Europa ist mehr als Wirtschaft, Europa ist mehr als wirtschaftlicher Austausch und Handel. Die Einheit Europa ist, wie es einmal formuliert wurde, ein moralisches Gebot, das über die Notwendigkeit der Gründung der Europäischen Union und Zusammenarbeit nach dem Krieg auch in diesem und im nächsten Jahrhundert von großer Bedeutung sein wird.
Lassen Sie uns als Hamburger Chancen nutzen, lassen Sie uns nicht in Kleinkariertheit und Provinzialität erstarren, sondern diese internationale Region nutzen. Dann wirken wir gemeinsam für die Zukunft unserer Stadt. – Herzlichen Dank.
Ich sehe vorrangig die starken Verbindungen nach Skandinavien, die wir traditionell seit vielen, vielen Jahren pflegen und hegen. Wir sehen die aufblühenden baltischen Staaten – Sie haben es benannt –, wir sehen die Dynamik der Grenzöffnung und wir sehen natürlich die Erweiterung der EU.
Allesamt sind dies hervorragende, sehr positive Perspektiven für die Zukunft unserer Stadt, aber vor allem auch für die Zukunft der Menschen, die dort leben. An diesem Thema haben die Vorgängersenate gearbeitet, sie haben erfolgreiche, hervorragende Grundlagen geschaffen und
der neue Senat baut darauf auf. Das ist eine gute Kontinuität, das begrüßen wir und das unterstützen wir.
Ich habe Ihrer Rede, Herr von Beust, sehr aufmerksam gelauscht und will zwei, drei Punkte zitieren, die Sie gesagt haben. Sie haben gesagt, Hamburg ist eindeutig für die EU-Erweiterung. Sie haben von der gelebten Solidarität mit den Schwächeren in Europa gesprochen, die von Anfang an Grundlage bei der EU war. Sie haben etwas über die besonders herausragende Schlüsselrolle Polens im Zusammenhang mit der EU-Erweiterung gesagt. Richtig, Herr von Beust, genau so ist es.

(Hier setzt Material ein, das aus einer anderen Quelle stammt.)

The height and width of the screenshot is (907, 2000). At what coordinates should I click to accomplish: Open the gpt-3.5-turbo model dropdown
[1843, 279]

Die Opposition dazu findet in Ihren eigenen Reihen im Senat selbst statt. Sie hat einen Namen und sie heißt Ronald Barnabas Schill. Das ist die Realität.

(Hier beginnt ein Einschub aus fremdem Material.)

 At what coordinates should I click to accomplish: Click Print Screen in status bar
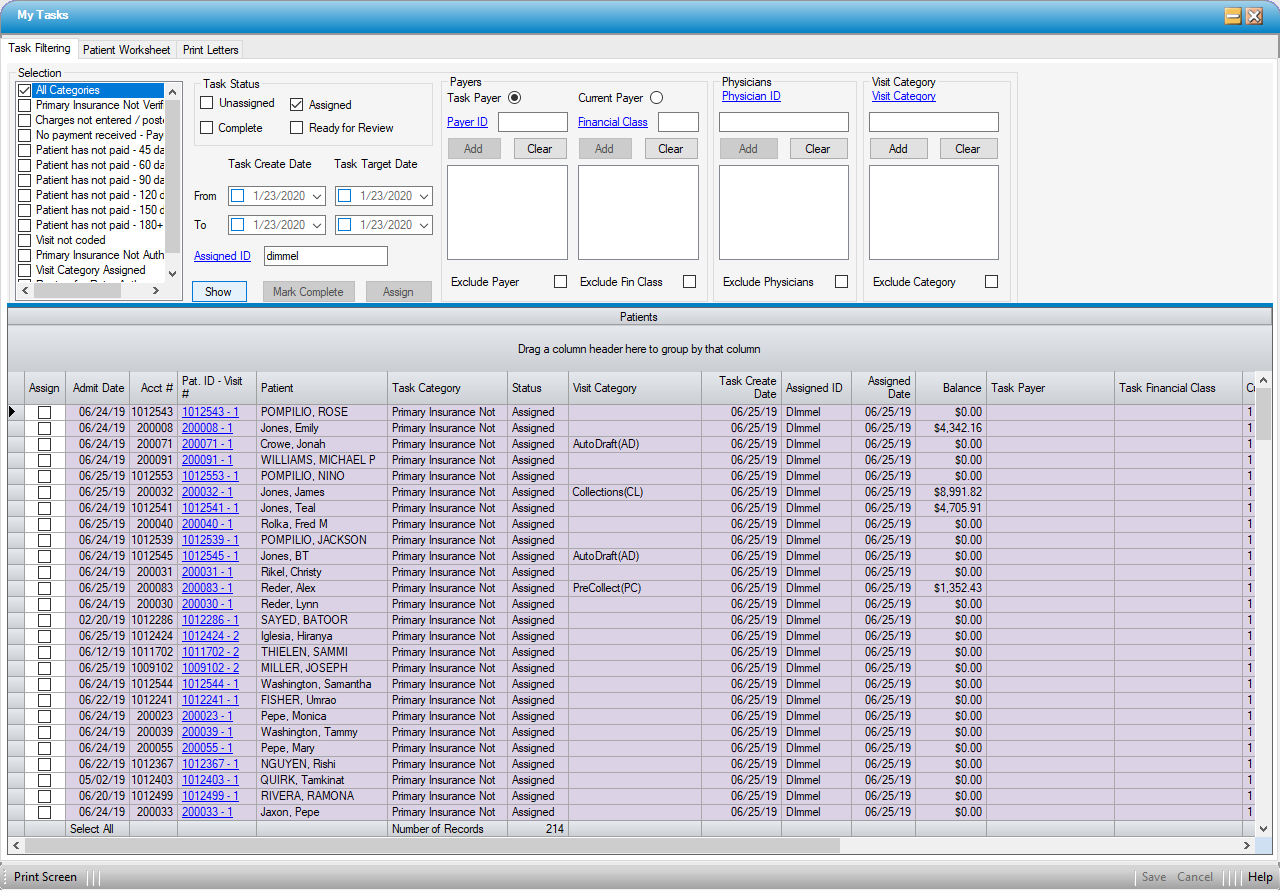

(Beifall bei der SPD und der GAL – Dirk Nockemann Partei Rechtsstaatlicher Offensive: Sie haben etwas verkehrt verstanden!)
Hamburgs Innensenator ist es, der auf Veranstaltungen behauptet, die Ausländer verfrühstückten unseren Wohlstand.
Er macht sich im Wahlwerbespot seiner Partei stark für die „Festung Europa“; ein Unwort unter Europäern.